DJIBOUTI (Reuters) - Djibouti will not be pushed into war with its Horn of Africa neighbour Eritrea and will exhaust all legal means to settle a long-running border row, the Djibouti president said in an interview.
The two nations, on a crucial shipping lane linking Europe to Asia, clashed in June after Djibouti accused Eritrea of moving troops across the border. Eritrea denies the accusations. A dozen Djiboutian soldiers were killed in the fighting.
The United Nations’ Security Council passed a resolution on January 14 giving Eritrea five weeks to withdraw its forces from the Red Sea coastal area of Ras Doumeira and Doumeira Island — a demand quickly rejected by Asmara.
“They want to lure us into war. But we will not do it. We will exhaust all the legal solutions,” Djibouti’s President Ismail Omar Guelleh, 61, told Reuters in an interview at the colonial-era presidential palace on Wednesday.
Djibouti hosts France’s largest military base in Africa and also a major U.S. base. The country’s modern port is used by foreign navies patrolling the busy shipping lanes off the coast of Somalia to fight piracy.
The former French colony of some 800,000 people, which also borders Somalia, is the main route to the sea for Ethiopia — Eritrea’s arch enemy and Washington’s chief regional ally.
Guelleh said Eritrean President Isaias Afwerki would most likely try and block a U.N. team from visiting the disputed area to compile a report for Secretary General Ban Ki-moon once the five-week deadline was up.

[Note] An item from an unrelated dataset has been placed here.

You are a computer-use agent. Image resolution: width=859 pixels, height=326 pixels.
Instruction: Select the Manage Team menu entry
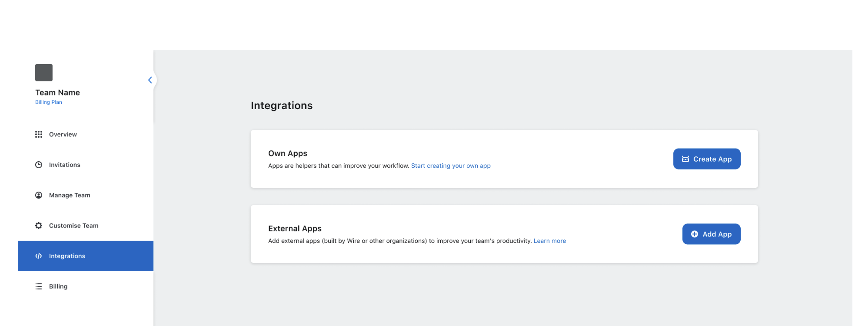tap(69, 195)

“Because what interests him is Ethiopia. It’s not working. He has problems with Ethiopia, but not us. Why is he making us the hostages?” said Guelleh.
He said Eritrea was now trying to court Iran by sending ministerial delegations to the Islamic Republic, perhaps with a view to sending Washington a warning message.
“But they are not listening. He’s going to lose there as well. You don’t win by threatening people,” said Guelleh.
Critics say Eritrea has isolated itself, is a danger to security in the Horn of Africa and is acting as a destabilising force in both Ethiopia and Somalia.
But Asmara says it has long been the victim of pro-Ethiopian prejudice and unfair meddling by the international community, particularly in its border dispute with Addis Ababa.
Djibouti has been Ethiopia’s main gateway for imports and exports since it lost the ports of Assab and Masawa when Eritrea won its independence in the early 1990s after a 30-year war.
The U.N. Security Council demanded in its resolution earlier this month that Eritrea acknowledge its border dispute with Djibouti and participate in diplomatic efforts to resolve it.
Asmara accuses Security Council members of ignoring what it called breaches of international law by Ethiopia, with which it fought a 1998-2000 border war that killed 70,000 people.